— Пошляк, — сказал быстрый Марат.
— Ну, пошляк, — сказал я, опять не сбиваясь. — Есть куча книг про то, как горевал мальчишка зря, как отцы воевали, а на нашу долю подвигов не осталось, — и потом выясняется, что осталось, и столько, что хоронить некого. Это нас и губит всегда. Потому что мы вечно бьемся насмерть, а изображаем, что ромашки нюхаем, и пацаны наши в Афгане и Чечне кашей мирных кормят. Потому пацан всю дорогу грустит оттого, что все кругом так скучно. Потом ему раз — и штыком в горло, и в цинке на родину, ночью, чтобы никто не видел. А Штаты всю дорогу позиционируют себя как государство в состоянии войны. И даже когда в сортир идут, понты нарезают, словно за линию фронта собрались. И любого бомжа завернутым во флаг хоронят. Под гимн и салют. Это грамотный подход. Да. А самое обидное, что Голливуд фильмы снимает по нашей ведь идее, Горького или кого там, — развлекая, обучать. Они и обучаются, и знают, что они лучшие, а кругом — враги или просто лохи, чурбаны, которых надо обстругать до нужной формы.
— Ты про это написал, что ли? — несколько удивился Марат.

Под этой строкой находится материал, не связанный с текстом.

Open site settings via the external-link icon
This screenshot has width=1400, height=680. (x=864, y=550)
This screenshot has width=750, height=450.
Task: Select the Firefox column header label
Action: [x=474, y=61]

— Не, я сейчас про детство же рассказываю. Я статьи не пересказываю из принципа, ладно? Вот. Короче, я так и не посмотрел телесериал, про который «АиФ» больше всего тогда писал. «Америка» называется. Название специально с ошибками написано, типа по-русски, через «кей» вместо «си», и русская «я» вместо «ар». Представляешь, да?
Я нарисовал черенком вилки на скатерти. Мужики заинтересованно закивали — пьяные совсем были, похоже. А я когда рядом с пьяными, сам заметно косею. Известный, между прочим, психологический феномен.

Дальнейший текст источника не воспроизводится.